Entries provided:

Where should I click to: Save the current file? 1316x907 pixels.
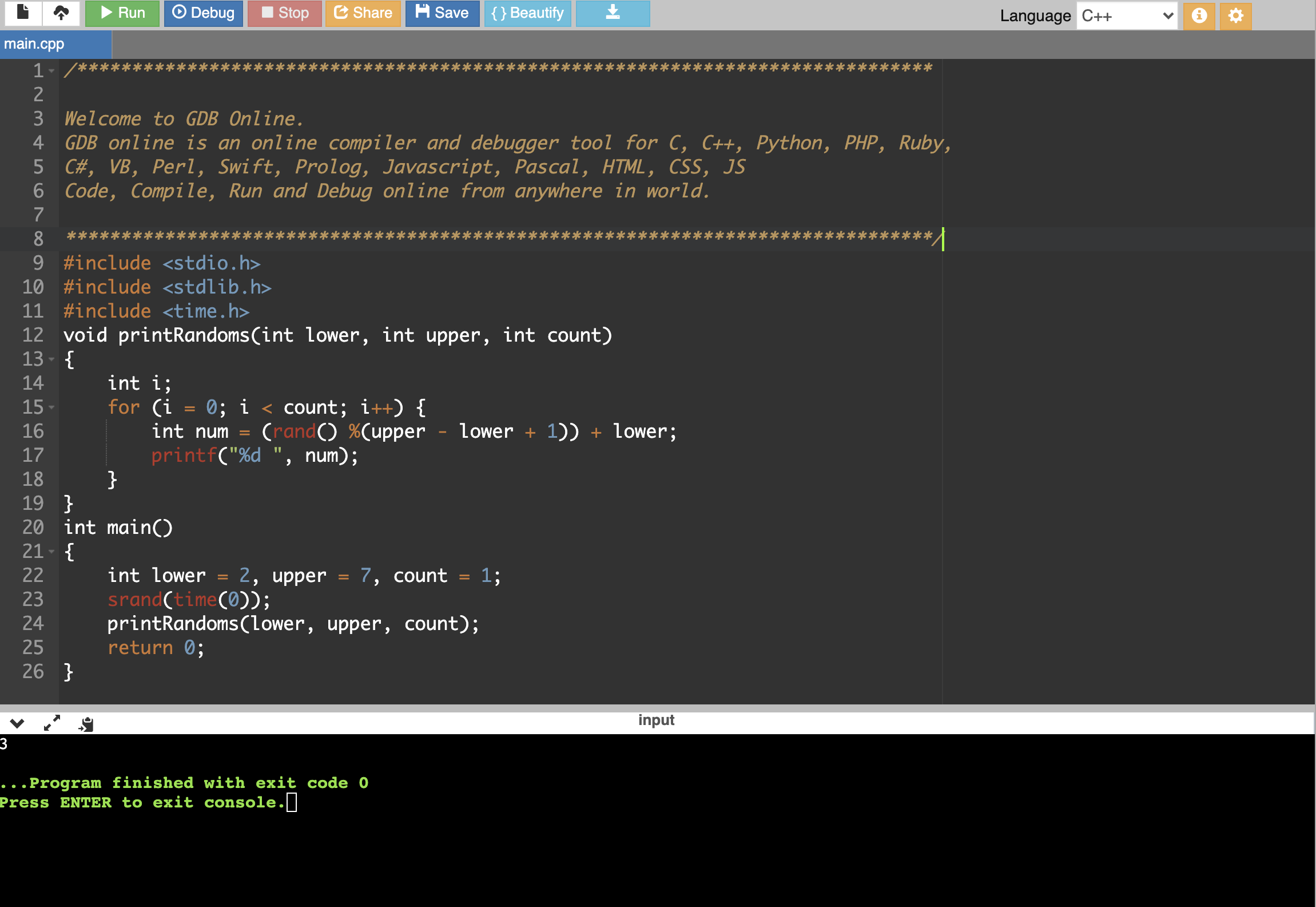point(442,13)
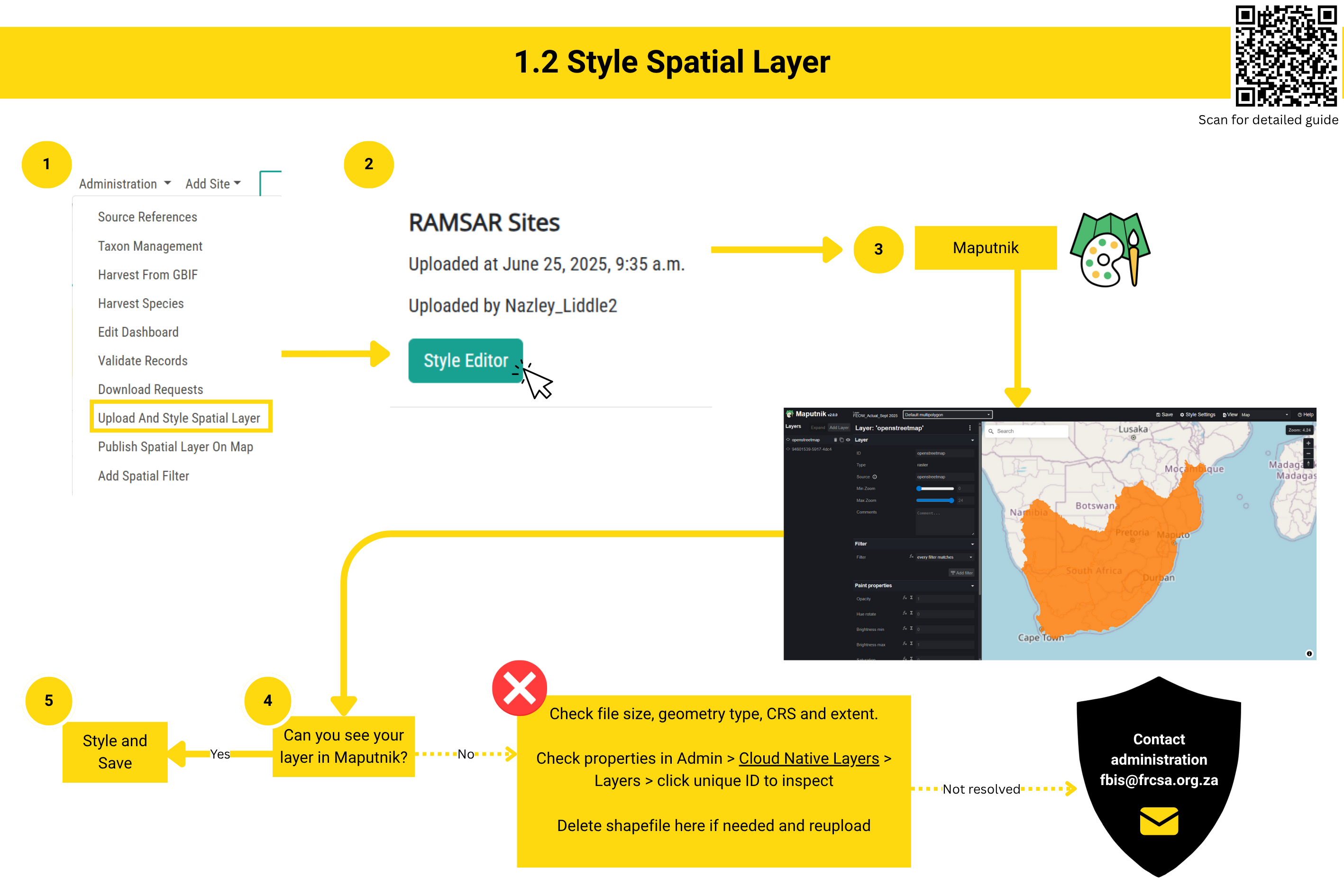Image resolution: width=1344 pixels, height=896 pixels.
Task: Toggle the data expression icon for Hue rotate
Action: click(912, 614)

Exercise details: Copy out all the data exactly. No images belong in the copy.

Result for this task:
Where should I click to: Save the current file? 1316x907 pixels.
point(442,13)
Image resolution: width=1344 pixels, height=896 pixels.
Task: Toggle the data expression icon for Hue rotate
Action: click(912, 614)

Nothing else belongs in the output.